His mother and father quickly rushed to the scene, only to find paramedics covering Mendia and his friends with a sheet. The cover was to protect them from the rain that had started to fall, but Mendia’s mother thought her son was dead.

“I heard my mother screaming,” Mendia says. He quickly got the blanket off of his face and gave his parents a thumbs up to let him know he was okay.

Mendia spent two days in the hospital. He had injuries to both knees, his left shoulder, his left arm, and his back. Doctors said it would take years to get back to normal.

“It was tough,” Mendia says. “I give a lot of credit to my wife. She was already raising three kids, and now she had another, me. Thanks to her, I’m still here.”

Mendia’s injuries made it impossible for him to do contracting work. Four months after the accident he had to close Mendia Contracting. Now Mendia is focusing all of his attention on the restaurant and on his family.

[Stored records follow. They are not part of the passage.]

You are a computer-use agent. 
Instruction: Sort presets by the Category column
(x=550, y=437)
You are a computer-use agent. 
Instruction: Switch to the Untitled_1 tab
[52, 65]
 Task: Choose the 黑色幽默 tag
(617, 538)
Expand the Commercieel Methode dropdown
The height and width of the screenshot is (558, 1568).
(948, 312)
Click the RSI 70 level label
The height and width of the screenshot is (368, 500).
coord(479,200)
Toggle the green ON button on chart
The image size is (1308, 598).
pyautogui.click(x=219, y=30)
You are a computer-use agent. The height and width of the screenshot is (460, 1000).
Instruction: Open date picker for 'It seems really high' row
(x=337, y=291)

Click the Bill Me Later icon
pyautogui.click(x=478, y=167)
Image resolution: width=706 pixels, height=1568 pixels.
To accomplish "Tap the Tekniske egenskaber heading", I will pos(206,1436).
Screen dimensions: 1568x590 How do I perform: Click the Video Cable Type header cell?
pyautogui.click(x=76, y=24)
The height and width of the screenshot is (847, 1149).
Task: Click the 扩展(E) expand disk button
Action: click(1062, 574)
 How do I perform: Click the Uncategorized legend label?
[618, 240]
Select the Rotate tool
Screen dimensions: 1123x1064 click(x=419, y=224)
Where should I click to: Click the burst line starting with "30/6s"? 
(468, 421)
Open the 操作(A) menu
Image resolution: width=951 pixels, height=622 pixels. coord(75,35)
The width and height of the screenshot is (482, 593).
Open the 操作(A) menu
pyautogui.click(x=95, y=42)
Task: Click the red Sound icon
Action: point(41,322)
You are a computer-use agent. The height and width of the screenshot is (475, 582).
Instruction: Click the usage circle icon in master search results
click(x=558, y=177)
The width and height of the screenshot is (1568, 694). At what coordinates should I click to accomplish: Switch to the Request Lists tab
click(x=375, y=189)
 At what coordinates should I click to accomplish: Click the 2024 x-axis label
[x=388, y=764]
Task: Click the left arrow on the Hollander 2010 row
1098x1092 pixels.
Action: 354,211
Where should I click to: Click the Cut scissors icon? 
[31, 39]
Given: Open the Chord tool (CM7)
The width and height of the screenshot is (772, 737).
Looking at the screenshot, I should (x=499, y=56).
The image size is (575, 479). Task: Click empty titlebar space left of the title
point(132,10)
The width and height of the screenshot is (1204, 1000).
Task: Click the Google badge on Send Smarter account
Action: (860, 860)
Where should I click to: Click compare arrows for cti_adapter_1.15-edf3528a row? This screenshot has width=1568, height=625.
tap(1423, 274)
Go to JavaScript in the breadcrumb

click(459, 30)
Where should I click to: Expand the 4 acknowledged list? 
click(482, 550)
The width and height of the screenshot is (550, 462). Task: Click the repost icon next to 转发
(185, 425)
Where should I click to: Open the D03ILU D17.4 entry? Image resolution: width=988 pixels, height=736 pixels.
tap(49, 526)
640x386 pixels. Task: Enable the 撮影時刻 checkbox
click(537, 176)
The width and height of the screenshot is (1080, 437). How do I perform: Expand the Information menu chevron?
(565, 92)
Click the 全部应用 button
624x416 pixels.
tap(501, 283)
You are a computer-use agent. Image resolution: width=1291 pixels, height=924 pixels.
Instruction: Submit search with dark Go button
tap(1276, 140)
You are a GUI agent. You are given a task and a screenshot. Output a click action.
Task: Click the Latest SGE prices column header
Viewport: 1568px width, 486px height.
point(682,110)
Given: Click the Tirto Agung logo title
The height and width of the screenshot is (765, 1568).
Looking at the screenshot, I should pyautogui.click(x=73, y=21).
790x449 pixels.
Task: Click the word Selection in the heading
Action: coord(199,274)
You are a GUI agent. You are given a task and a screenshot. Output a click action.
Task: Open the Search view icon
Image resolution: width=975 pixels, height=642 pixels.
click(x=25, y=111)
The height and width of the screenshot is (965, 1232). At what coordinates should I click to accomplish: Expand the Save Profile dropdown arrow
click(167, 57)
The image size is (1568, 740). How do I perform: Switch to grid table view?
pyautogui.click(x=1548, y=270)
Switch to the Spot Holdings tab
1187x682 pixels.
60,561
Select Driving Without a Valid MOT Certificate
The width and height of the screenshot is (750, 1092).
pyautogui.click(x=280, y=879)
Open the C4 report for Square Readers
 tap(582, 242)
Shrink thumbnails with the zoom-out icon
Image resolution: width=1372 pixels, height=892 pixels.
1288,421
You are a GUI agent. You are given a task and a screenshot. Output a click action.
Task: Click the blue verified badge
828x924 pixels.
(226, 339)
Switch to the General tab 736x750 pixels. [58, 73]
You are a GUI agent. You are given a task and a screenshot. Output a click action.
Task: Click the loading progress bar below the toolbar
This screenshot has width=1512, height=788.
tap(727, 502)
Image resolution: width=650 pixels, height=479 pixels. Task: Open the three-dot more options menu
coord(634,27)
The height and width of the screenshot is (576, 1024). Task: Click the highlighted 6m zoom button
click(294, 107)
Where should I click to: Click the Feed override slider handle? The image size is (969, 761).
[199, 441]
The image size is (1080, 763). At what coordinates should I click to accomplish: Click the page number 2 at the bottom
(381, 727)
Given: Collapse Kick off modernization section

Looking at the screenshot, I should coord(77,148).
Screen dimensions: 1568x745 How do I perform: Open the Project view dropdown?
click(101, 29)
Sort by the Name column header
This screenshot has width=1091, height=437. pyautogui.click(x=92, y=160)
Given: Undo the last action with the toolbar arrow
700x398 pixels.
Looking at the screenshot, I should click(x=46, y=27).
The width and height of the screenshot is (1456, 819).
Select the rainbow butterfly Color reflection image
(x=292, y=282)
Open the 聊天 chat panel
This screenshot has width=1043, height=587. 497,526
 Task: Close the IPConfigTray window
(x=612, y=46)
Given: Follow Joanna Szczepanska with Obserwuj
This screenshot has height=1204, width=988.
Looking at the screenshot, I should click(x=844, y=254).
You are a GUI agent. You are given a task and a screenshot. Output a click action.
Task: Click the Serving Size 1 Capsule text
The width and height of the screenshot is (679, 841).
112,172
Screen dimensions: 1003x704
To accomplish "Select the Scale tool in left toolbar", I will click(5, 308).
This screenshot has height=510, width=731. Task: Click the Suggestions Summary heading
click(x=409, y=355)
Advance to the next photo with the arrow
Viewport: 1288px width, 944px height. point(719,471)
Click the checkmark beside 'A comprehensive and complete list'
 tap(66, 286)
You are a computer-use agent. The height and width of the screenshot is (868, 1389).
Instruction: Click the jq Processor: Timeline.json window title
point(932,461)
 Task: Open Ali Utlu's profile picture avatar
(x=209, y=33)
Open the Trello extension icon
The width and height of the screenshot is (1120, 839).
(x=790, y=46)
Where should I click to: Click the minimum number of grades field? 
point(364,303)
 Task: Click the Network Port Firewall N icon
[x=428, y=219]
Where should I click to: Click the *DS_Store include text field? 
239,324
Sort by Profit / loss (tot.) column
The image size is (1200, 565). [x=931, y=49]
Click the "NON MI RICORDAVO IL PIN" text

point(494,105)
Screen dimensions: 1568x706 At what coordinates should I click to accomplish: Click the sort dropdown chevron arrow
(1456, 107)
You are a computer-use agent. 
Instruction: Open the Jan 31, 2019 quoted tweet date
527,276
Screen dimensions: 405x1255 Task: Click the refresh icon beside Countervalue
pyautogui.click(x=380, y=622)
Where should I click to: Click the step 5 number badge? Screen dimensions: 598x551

Restaurant work “is more about using your head than your body,” Mendia says. “This will help me heal; it will give me time to recuperate.”

Mendia was finally able to open his restaurant in May of 2022. It’s a family affair, as his wife does all the administrative work for the restaurant. The restaurant just celebrated its first anniversary with a ribbon cutting on June 9.

One of the things that Mendia is enjoying most about this work is that it is “giving me the time I need to spend with my family.

“I’m getting to see my children grow up. I get to take them to school, to pick them up.” He is excited that his eldest is about to start middle school. She is almost the age he was when he first came to Peekskill.

Mendia loves history and made sure to display historical photos of North Division Street in his restaurant.              (Photo by Jeannette Sanderson)

 

Mendia is proud of Peekskill, his adopted hometown. He notes how the city has grown in the last 20 years and adds, “Peekskill is still growing, and it gives people here the opportunity to grow.”